begin Document excerpt

I love and appreciate the history of the Rose Bowl. But it also shouldn't be what the Big Ten places on a pedestal in this day and age. If you want to say Nebraska fans are stuck in the past (many of them are), you can't deny that the Big Ten is, as well. The Rose Bowl is no longer the pinnacle of college football. It's time the Big Ten stopped treating it like it is, or admit they would rather go to Pasadena and play second fiddle to the SEC.

I guarantee you, those teams aren't saying "We want to win the conference and go to the Sugar Bowl."

Tough to admit but this is absolutely true. Pete Carroll openly referred to the Rose Bowl as a consolation prize when he was at USC. SEC teams don't care about the Sugar Bowl. I've never heard of a B12 team talk about the Fiesta Bowl or even an ACC or Big East team talk about getting to the Orange Bowl.

The B10 is definitely the one conference that is still stuck in the past here.

Delany is pretty smart, he knows that the Rose Bowl still holds value to the traditionalists in college football. The problem for him and the B10 is that how much longer are the traditionalists going to be in power? How much longer are the traditionalists going to ignore the money train of a playoff. Even the SEC commish, who was extremely pro BCS/Bowl games a few years ago has gone to pro-playoff.

end Document excerpt

**Task 1**
Please rewrite the records starting at "Click the English" and ending at "click(x=211, y=99)", swapping "Hand tool" for "Zoom tool" and leaving everything else unchanged.

begin Records shown

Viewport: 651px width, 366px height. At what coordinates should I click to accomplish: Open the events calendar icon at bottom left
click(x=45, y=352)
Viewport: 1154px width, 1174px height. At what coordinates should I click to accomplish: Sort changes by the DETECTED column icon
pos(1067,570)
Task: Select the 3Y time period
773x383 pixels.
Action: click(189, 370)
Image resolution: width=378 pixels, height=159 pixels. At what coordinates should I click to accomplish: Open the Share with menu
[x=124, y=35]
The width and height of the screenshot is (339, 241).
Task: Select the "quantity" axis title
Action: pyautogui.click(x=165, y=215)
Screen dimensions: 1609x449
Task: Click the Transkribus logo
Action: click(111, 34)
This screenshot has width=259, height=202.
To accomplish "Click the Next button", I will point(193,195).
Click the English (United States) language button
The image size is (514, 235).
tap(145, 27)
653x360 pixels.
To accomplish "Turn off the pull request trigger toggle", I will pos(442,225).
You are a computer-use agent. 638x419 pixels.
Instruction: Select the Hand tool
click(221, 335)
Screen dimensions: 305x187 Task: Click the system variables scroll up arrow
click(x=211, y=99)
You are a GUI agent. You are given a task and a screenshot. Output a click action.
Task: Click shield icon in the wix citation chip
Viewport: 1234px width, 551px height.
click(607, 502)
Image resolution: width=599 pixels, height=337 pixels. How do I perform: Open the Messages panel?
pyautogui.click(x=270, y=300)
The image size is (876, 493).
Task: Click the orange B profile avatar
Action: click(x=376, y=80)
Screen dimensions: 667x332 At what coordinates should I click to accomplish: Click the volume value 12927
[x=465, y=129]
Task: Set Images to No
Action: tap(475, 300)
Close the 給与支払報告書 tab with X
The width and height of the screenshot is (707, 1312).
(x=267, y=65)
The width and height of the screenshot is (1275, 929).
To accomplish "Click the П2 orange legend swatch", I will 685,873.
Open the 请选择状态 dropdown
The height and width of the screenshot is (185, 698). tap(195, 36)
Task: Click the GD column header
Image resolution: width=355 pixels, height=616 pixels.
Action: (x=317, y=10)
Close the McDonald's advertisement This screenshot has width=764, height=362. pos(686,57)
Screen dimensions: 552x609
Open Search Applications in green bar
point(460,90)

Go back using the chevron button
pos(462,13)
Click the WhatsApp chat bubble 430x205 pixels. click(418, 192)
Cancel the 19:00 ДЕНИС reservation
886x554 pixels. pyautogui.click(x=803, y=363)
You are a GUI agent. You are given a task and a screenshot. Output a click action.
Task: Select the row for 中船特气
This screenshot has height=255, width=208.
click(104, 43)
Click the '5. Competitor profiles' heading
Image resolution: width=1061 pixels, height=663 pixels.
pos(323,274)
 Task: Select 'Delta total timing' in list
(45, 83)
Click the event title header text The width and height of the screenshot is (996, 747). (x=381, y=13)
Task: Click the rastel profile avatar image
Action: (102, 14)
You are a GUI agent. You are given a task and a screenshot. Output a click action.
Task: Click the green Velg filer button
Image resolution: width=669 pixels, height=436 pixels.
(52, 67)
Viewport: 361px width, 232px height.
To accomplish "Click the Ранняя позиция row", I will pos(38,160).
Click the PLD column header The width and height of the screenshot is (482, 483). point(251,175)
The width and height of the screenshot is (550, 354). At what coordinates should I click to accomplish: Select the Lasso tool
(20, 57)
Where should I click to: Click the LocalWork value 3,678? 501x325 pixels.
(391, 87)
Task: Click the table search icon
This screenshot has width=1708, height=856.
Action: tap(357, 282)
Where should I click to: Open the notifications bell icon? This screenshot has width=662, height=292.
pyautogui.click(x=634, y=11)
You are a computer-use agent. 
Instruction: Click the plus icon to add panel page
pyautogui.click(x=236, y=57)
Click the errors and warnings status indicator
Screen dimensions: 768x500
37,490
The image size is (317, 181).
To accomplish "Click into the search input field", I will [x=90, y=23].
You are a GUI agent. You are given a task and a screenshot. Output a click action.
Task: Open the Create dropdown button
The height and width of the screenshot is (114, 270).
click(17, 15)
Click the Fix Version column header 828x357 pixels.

end Records shown

**Task 2**
Resume the post about the Rose Bowl and the Big Ten from its last sentence.

**Task answer 1**
Click the English (United States) language button
The image size is (514, 235).
tap(145, 27)
653x360 pixels.
To accomplish "Turn off the pull request trigger toggle", I will pos(442,225).
You are a computer-use agent. 638x419 pixels.
Instruction: Select the Zoom tool
click(221, 335)
Screen dimensions: 305x187 Task: Click the system variables scroll up arrow
click(x=211, y=99)

**Task answer 2**
They've already opened pandora's box with this 4 team playoff. Once the cash starts rolling in from off the charts ratings of these games, its going to 8 teams the next time the powers that be have to renew the system.

Sooner or later the B10 needs to step and be relevent as a conference not because of a traditional bowl tie for a game that means less and less every passing year.
 


It's interesting that no one here is even mentioning a full fledge 16 team playoff, as in past debates. Which I too am glad that the focus is primarily now on a 4 team plus 1 format, since something must change. This will happen. The door has been opened and the logistics are all that is left. The BCS is as done as the AP/UPI are in determining who is best.

The other conferences don't pine for their former bowl tie in, because those bowls never came up with the money the Rose did. The fact is, the bowl games are all about the matchups, that make them compelling or not . That part the bcs has gotten right for the most part, in getting 3 through10 ranked teams to play each other. The focus of teams should be to win your games, win your conference, win the national championship. It is not so wrong for Delaney to be in support of that Rose tie-in, cause that is where the money, for the B1G, is!

That writer surely is not the voice of the Nebby team and he is only lacking his support of playing for the conference title because he is tied in his old ways of thinking.

I too liked the old ways and traditions, but the fact is they are dying or gone. Move all the games back to NYD +/- is a good idea. Leave Jan to the NCG and the pros lest we end up like the NBA in July.

Final thought, where is it that Mishitigan is "back" and a conference title contender after winning some easy games in one year? Maybe this year with DR, but then what? Better, yes, but back, heck no. Tougher yes, but the B1G still goes through Columbus, (and wisky unfortunately as of late).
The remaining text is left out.